> **Stated exercise**
Reproduce every line of the data below word for word, with no changes.

> **Available records**
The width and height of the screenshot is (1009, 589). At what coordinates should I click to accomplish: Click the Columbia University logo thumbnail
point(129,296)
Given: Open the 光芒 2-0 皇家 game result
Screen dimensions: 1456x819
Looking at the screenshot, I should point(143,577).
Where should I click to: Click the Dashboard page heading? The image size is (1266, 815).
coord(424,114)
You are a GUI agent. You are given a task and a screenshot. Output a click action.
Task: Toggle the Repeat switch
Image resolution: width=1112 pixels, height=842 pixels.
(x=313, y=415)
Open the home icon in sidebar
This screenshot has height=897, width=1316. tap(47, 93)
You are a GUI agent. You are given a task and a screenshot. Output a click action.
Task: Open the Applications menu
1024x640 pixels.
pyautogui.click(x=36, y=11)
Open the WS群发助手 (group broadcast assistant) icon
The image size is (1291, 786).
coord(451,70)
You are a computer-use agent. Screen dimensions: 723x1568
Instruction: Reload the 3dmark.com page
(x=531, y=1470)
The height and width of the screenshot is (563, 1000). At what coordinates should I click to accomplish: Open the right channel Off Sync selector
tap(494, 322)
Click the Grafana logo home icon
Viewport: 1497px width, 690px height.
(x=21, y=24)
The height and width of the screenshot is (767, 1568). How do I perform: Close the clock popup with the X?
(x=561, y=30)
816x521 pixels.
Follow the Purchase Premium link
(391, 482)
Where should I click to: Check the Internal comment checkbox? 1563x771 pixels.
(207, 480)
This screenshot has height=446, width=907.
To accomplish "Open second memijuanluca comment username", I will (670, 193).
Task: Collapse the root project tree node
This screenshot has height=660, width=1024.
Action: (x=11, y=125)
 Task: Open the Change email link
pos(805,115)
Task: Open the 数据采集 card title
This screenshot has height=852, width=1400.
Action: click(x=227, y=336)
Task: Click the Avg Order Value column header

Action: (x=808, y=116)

> **Response to this exercise**
The width and height of the screenshot is (1009, 589). At what coordinates should I click to accomplish: Click the Columbia University logo thumbnail
point(129,296)
Given: Open the 光芒 2-0 皇家 game result
Screen dimensions: 1456x819
Looking at the screenshot, I should point(143,577).
Where should I click to: Click the Dashboard page heading? The image size is (1266, 815).
coord(424,114)
You are a GUI agent. You are given a task and a screenshot. Output a click action.
Task: Toggle the Repeat switch
Image resolution: width=1112 pixels, height=842 pixels.
(x=313, y=415)
Open the home icon in sidebar
This screenshot has height=897, width=1316. tap(47, 93)
You are a GUI agent. You are given a task and a screenshot. Output a click action.
Task: Open the Applications menu
1024x640 pixels.
pyautogui.click(x=36, y=11)
Open the WS群发助手 (group broadcast assistant) icon
The image size is (1291, 786).
coord(451,70)
You are a computer-use agent. Screen dimensions: 723x1568
Instruction: Reload the 3dmark.com page
(x=531, y=1470)
The height and width of the screenshot is (563, 1000). At what coordinates should I click to accomplish: Open the right channel Off Sync selector
tap(494, 322)
Click the Grafana logo home icon
Viewport: 1497px width, 690px height.
(x=21, y=24)
The height and width of the screenshot is (767, 1568). How do I perform: Close the clock popup with the X?
(x=561, y=30)
816x521 pixels.
Follow the Purchase Premium link
(391, 482)
Where should I click to: Check the Internal comment checkbox? 1563x771 pixels.
(207, 480)
This screenshot has height=446, width=907.
To accomplish "Open second memijuanluca comment username", I will (670, 193).
Task: Collapse the root project tree node
This screenshot has height=660, width=1024.
Action: (x=11, y=125)
 Task: Open the Change email link
pos(805,115)
Task: Open the 数据采集 card title
This screenshot has height=852, width=1400.
Action: click(x=227, y=336)
Task: Click the Avg Order Value column header

Action: (x=808, y=116)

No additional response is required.